Guest xsun88 Posted January 28, 2000 Posted January 28, 2000 I opened a Roth IRA for 1999 and deposited $2000. Now the account value is almost $0. Is there anyway I can close this account and deduct a $2000 loss for my tax return for year 1999? Thanks for any help. -Richard Sun xsun@lucent.com
Guest McCarthy Posted January 28, 2000 Posted January 28, 2000 What is the difference between a Roth IRA Recharacterization and a Roth Conversion?
Michael Devault Posted January 28, 2000 Posted January 28, 2000 A conversion is the process where you convert a traditional IRA to a Roth IRA. A recharacterization is a method where a contribution made to one type of IRA is treated as having been made to different type of IRA. For example, if someone converts an IRA to a Roth, then later finds that they exceed the AGI limit for conversion eligibility (resulting in a "failed conversion"), they can recharacterize the Roth back to a Traditional IRA. Recharacterization also comes in handy if you make a contribution to a Tradition IRA, then later find it's not deductible.
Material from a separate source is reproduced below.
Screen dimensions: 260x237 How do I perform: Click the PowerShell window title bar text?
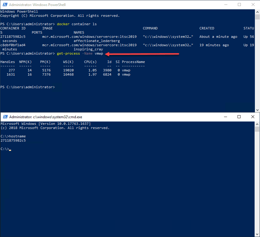click(x=37, y=5)
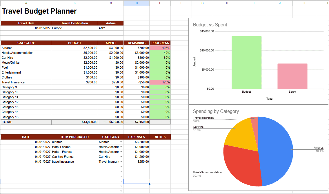The height and width of the screenshot is (194, 329).
Task: Open the category dropdown for Hotel London
Action: 121,147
Through rechacterization, you may be able to treat the contribution as made to a Roth IRA. Hope this helps. If you need more information, look at IRS Pub. 590.
Michael Devault Posted January 28, 2000 Posted January 28, 2000 Sounds like some of the investments I've make in the past. You could likely close the account & withdraw the remaining balance. Since it is less than your basis, there's no gain on which to pay tax. However, the loss isn't deductible. Capital gains & losses aren't available on IRAs & Roth IRAs. All income is reported as ordinary income. Sorry. Hope this is of some benefit.